[TASK DETAILS]
Your answer should be the records below, repeated exactly as they stand.
(Beginning of DATA FOR REVIEW)
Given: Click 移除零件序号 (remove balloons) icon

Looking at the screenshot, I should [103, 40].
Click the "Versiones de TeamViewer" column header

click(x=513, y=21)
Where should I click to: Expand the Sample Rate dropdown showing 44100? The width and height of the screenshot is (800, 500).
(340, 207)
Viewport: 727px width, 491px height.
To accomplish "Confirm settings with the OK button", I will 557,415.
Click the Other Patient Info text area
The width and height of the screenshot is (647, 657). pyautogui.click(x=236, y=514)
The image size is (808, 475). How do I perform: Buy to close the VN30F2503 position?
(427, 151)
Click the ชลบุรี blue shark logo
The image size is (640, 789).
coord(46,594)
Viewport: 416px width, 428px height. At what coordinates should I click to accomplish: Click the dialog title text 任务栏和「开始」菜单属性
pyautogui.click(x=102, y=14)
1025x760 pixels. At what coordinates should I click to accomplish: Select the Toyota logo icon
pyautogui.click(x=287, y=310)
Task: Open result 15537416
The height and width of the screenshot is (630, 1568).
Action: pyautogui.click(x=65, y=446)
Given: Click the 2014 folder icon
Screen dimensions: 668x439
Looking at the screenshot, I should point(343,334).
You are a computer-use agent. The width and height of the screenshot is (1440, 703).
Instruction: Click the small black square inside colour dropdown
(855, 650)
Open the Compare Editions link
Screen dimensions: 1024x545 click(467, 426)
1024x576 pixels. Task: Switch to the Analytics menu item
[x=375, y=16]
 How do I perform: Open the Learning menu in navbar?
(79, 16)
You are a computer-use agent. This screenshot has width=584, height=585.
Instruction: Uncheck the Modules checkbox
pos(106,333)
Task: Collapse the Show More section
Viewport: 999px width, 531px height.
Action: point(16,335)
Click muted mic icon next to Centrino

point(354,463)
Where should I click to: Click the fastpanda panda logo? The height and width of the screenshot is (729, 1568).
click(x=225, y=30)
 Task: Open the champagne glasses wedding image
(End of DATA FOR REVIEW)
[TASK RESPONSE]
Given: Click 移除零件序号 (remove balloons) icon

Looking at the screenshot, I should [103, 40].
Click the "Versiones de TeamViewer" column header

click(x=513, y=21)
Where should I click to: Expand the Sample Rate dropdown showing 44100? The width and height of the screenshot is (800, 500).
(340, 207)
Viewport: 727px width, 491px height.
To accomplish "Confirm settings with the OK button", I will 557,415.
Click the Other Patient Info text area
The width and height of the screenshot is (647, 657). pyautogui.click(x=236, y=514)
The image size is (808, 475). How do I perform: Buy to close the VN30F2503 position?
(427, 151)
Click the ชลบุรี blue shark logo
The image size is (640, 789).
coord(46,594)
Viewport: 416px width, 428px height. At what coordinates should I click to accomplish: Click the dialog title text 任务栏和「开始」菜单属性
pyautogui.click(x=102, y=14)
1025x760 pixels. At what coordinates should I click to accomplish: Select the Toyota logo icon
pyautogui.click(x=287, y=310)
Task: Open result 15537416
The height and width of the screenshot is (630, 1568).
Action: pyautogui.click(x=65, y=446)
Given: Click the 2014 folder icon
Screen dimensions: 668x439
Looking at the screenshot, I should point(343,334).
You are a computer-use agent. The width and height of the screenshot is (1440, 703).
Instruction: Click the small black square inside colour dropdown
(855, 650)
Open the Compare Editions link
Screen dimensions: 1024x545 click(467, 426)
1024x576 pixels. Task: Switch to the Analytics menu item
[x=375, y=16]
 How do I perform: Open the Learning menu in navbar?
(79, 16)
You are a computer-use agent. This screenshot has width=584, height=585.
Instruction: Uncheck the Modules checkbox
pos(106,333)
Task: Collapse the Show More section
Viewport: 999px width, 531px height.
Action: point(16,335)
Click muted mic icon next to Centrino

point(354,463)
Where should I click to: Click the fastpanda panda logo? The height and width of the screenshot is (729, 1568).
click(x=225, y=30)
 Task: Open the champagne glasses wedding image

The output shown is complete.